Stated task A: Decide whether each statement agrees with the National Ignition Facility passage: (i) The NIF test chamber measures 10 m across. (ii) The new timing sequence signed by Edward Moses removed the first milestone entirely. (iii) The Science Magazine article by Daniel Clery can be read free of charge. For each, answer yes or no and quote the words of the passage that settle it.
Stated task B: Write the text that comes next in the National Ignition Facility passage, picking up after its final sentence.

Passage provided:
⁂
Have U.S. laser fusion goals been delayed by the atomic weapons establishment?
In the news this week NIF (National Ignition Facility) at Lawrence Livermore National Laboratory (LLNL) has had its fusion energy test plans slowed an unknown number of months, apparently by nuclear weapons related studies with higher precedence. LLNL is the California-based government laboratory tasked with safeguarding our nuclear weapons inventory, although it has a history of broadening itself into other activities.
The apparent retasking of NIF activities was publicized by an article (Laser Fusion Alters Goals, Fueling Concern Over Strategy) by Daniel Clery in the 2012-Jan09 issue of Science Magazine. (Science is a professional journal for active researchers with the best weekly summaries of scientific news and politics to be found; the content is not free but is always meaningful.)
Fig 1 shows the NIF facility at LLNL. The left image is a aerial picture of the building. The 10 m (30 ft) diameter test chamber is represented by the scaled silver ball added to the image (upper left on building). The chamber is inside and below the ball. The rest of the building houses the lasers and beamlines. The image on the right is the building’s entrance, also visible in the left-hand image.

Fig 1. (L) NIF Bldg. A target chamber sized sphere is sketched, top left. (R) NIF Entrance also seen in (L)
Generation of fusion energy using lasers is the goal of ICF (inertial confinement fusion) research in Japan, Europe, China and on around the world. The initial task for all is to demonstrate nuclear fusion at a break-even level, then to develop optimal strategies that could lead to power generation.
Fig. 2 shows NIF in operation, but probably in a set up mode. When running fusion power, the laser beams would not be visible because the 30 ft chamber would be under vacuum. Note our banner picture. On the right is a target shot in the KMS Fusion chamber dating from the mid 1980s. This NIF shot is the very modern update to target shots going back to the 1970s, when KMS Fusion set the then-record of fusion events in a target implosion.
NIF is the largest laser complex in the world, with the best capability to demonstrate fusion energy generation using intense beams of light. The officially publicized goal is to use the giant array of high power lasers to collapse a capsule of deuterium (D) and tritium (T) fuel to ultrahigh density and temperature and ignite a fusion burn that would consume most of its fuel.
NIF’s fusion goals, called the National Ignition Campaign (NIC), has had 3 milestone achievements that it must meet. The goals have been set since NIF was selected for fusion power demonstration in 1990. The completion dates have evolved since dedication in 2009.
The problem – none of these are going to happen on this schedule. Before Christmas last year, NIF director Edward Moses signed a new timing sequence that officially delayed timing of (1) and (2) by 3 months and deleted (3) entirely.
Every one seems to be blaming the National Nuclear Security Administration for insisting that it get time on the machine for atomic weapons studies. Isn’t it terrible that the worthwhile fusion-for-the-people is subordinated to military demands? Ans: NO. It takes a bit to explain why, though.
NIF is fundamentally a nuclear weapon modeling facility
Bear with me or skip to HERE to bypass a bit of history.
At the end of the 1980’s a competition was held for who in the US would build the next bigger ICF laser (ICF stands for inertial confinement fusion). The main proposers were:
- Los Alamos National Laboratory proposed a huge KrF laser (krypton fluoride emits in the high energy UV region of light). This was an upgrade to their Aurora ICF program that was just starting to come on line and generate interesting results.
⁂
Data lines:
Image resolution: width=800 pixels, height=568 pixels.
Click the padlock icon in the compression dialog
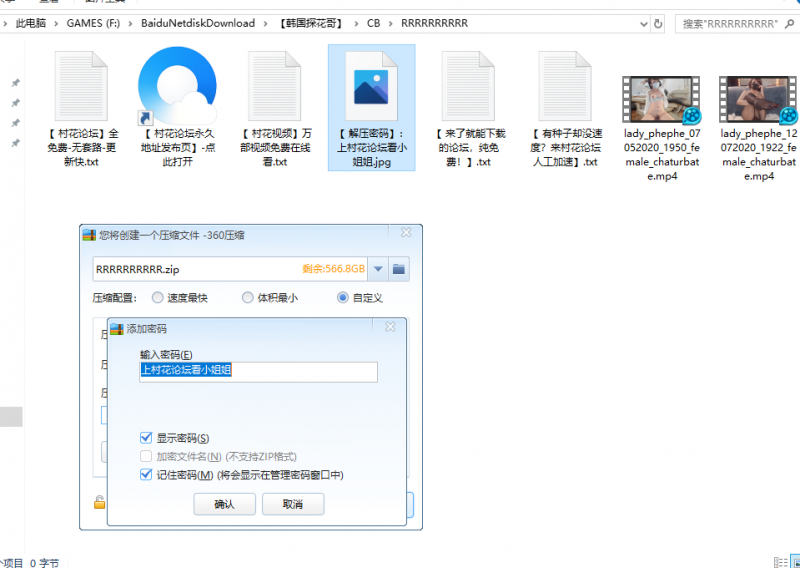coord(99,503)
⁂
Exercise output A:
(i) Yes: "The 10 m (30 ft) diameter test chamber"
(ii) No: "officially delayed timing of (1) and (2) by 3 months and deleted (3) entirely"
(iii) No: "the content is not free but is always meaningful"

Exercise output B:
- Sandia National Laboratory (Albuquerque New Mexico) proposed a huge lithium beam site, similar to their PBFA lab, then just starting up.
- LLNL proposed replacing its older NOVA laser facility with a much bigger laser. The new laser would generate beams at the traditional infra-red (IR) wavelenghts.
- The Laboratory for Laser Energetics at the University of Rochester (NY) proposed a huge IR laser to replace its Omega facility.
LLE presented the only proposal for direct-drive fusion, where the laser beam, itself, would strike the spherical target.
The others proposed indirect-drive using hohlraum technologies.
None of the proposals were cheap; the enterprise was too big for the inertial fusion energy part of the Department Of Energy. Since underground bomb testing was no longer legal, pressure was put on the weapons community to put up the funding. But lasers are not very useful as bomb simulators; the community balked at spending the money. Under strong political suasion, they reluctantly agreed to bankroll NIF with the proviso that it be used for their needs.
NIF is best thought of, not as a laser fusion test facility, but as an extension of the atomic bomb evaluation efforts of our country.
So, no, NIF is not being retasked to weapons work, the fusion efforts are the retasking jobs, no matter what the press says.
The fusion job is not just “dump energy here, scoop up more there.”
If NIF does meet even these new relaxed NIC requirements, many outside observers (including me) will be very happily surprised if not shocked. The task is daunting.
The proposed laser was to fire intense pulses; engineering proved intense and budget realities forced a 50% reduction. Surprise! LLNL’s magical theory department showed that the smaller laser would produce almost all the same objectives. They would have performed the same miracle if budgets had forced reduction by a factor of 10.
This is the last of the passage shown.